MONICA CEPAK: Telehealth really emerged during COVID to fill an important gap in women's health care. I think any woman who's had a urinary tract infection knows exactly what a UTI feels like and doesn't have to wait multiple days, if not weeks, to see a doctor in person or go to urgent care. We're empowering women who know what their symptoms are and getting them faster, better care through our online questionnaire. For women who don't necessarily know that they have, that same questionnaire helps direct them to one of our providers who can help.
In terms of the broader landscape, I think what I'm seeing is … a very fragmented space. You have all these women's health clinics and telehealth providers popping up and they all address one small piece of the puzzle. So over time, I think you will see consolidation in the space because that's ultimately what … the end consumer is looking for. You don't want to go to a … clinic for one thing and then use a telehealth provider for something else. It's really the players that bring all those pieces together in a meaningful way under one roof … that are going to win.
What have you brought to Wisp as CMO and now as interim CEO?

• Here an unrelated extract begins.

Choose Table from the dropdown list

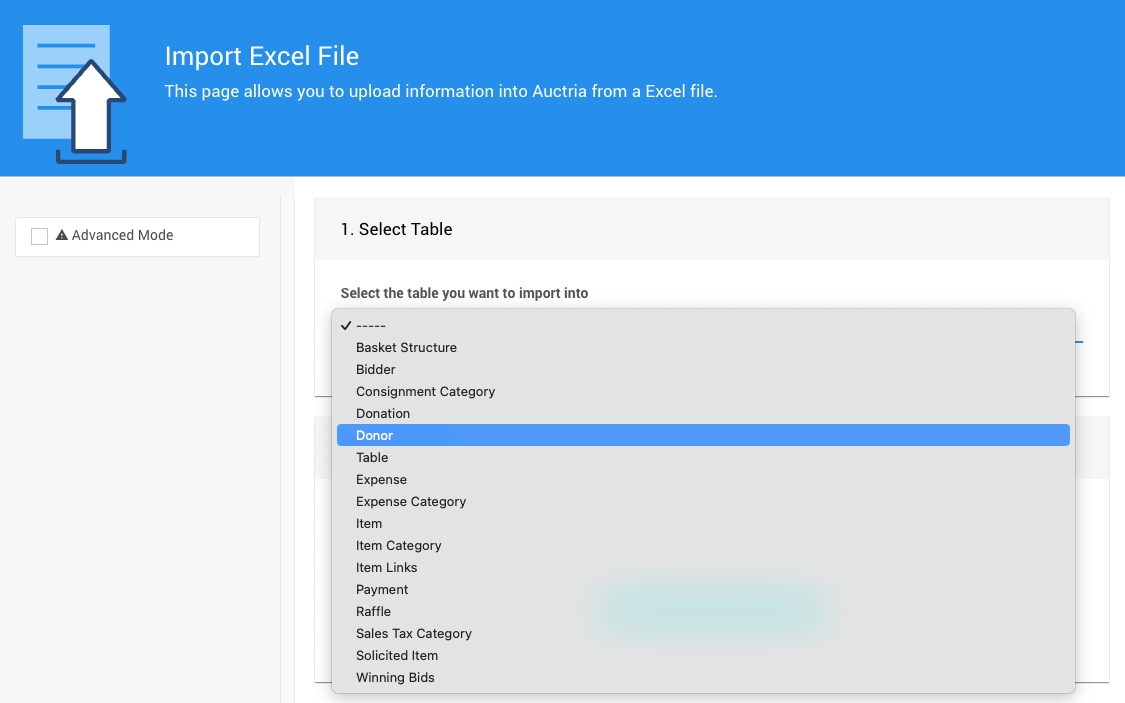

I was hired as CMO to really put Wisp on the map as a leader in women's health, and I think that's what we did. I was CMO for about a year and a half. I grew the company 35% year over year [and] invested in new top-of-funnel channels like streaming audio, and really amplified our influencer program, [and] out-of-home. [We] saw those gains from a brand awareness standpoint flow through to the bottom of the funnel. Those investments also drove more efficient revenue growth for the business. E-commerce is also the lifeline for how we make money and our business model, and so as the owner of that part of the business, I was asked to step into the role of CEO to help scale Wisp going into 2024. I think the board was looking for someone who could play both that visionary role, but also execute and drive real results for the business.
I do think there’s something to be said for the intuition of a woman in addressing this market because as we talk about ideas for new product development or long-term growth strategy, it’s been helpful to be able to drive those conversations from the top.
What do you envision your first 90 days looking like?
I think the first 90 days are focused on thoughtful, data-driven planning for next year. My goal is to get the business into a rhythm of planning, not only for the next year but being a quarter ahead. I think as a startup, you struggle and balance the fires and pivoting very quickly, but [I want us to be] really disciplined in our approach to planning.
Q4 is going to be a really important quarter for us. It’s traditionally one of our strongest quarters, so [I’m] also focused on delivering significant top-line growth at a favorable EBITA; renegotiating with our pharmacy partners [and] taking a look at all of our existing relationships with a set of fresh eyes; and identifying any areas of the business that can be optimized from a cost perspective. We’re [also] making some tech investments on the provider platform side of the business. So the first 90 days are really focused on getting 2024 into the solid spot so that when Jan. 1 comes around, we can execute. We already know and we've already started building up toward that plan.